WORK REQUIRED — Write the data out again, word for word.

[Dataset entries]
□ □ □

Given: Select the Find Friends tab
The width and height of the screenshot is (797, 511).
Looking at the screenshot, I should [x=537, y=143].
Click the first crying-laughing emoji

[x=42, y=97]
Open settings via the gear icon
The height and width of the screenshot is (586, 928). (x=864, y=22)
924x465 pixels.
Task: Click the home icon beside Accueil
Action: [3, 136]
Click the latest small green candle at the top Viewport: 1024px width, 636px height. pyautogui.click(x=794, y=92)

□ □ □

EXERCISE SOLUTION —
Given: Select the Find Friends tab
The width and height of the screenshot is (797, 511).
Looking at the screenshot, I should [x=537, y=143].
Click the first crying-laughing emoji

[x=42, y=97]
Open settings via the gear icon
The height and width of the screenshot is (586, 928). (x=864, y=22)
924x465 pixels.
Task: Click the home icon beside Accueil
Action: [3, 136]
Click the latest small green candle at the top Viewport: 1024px width, 636px height. pyautogui.click(x=794, y=92)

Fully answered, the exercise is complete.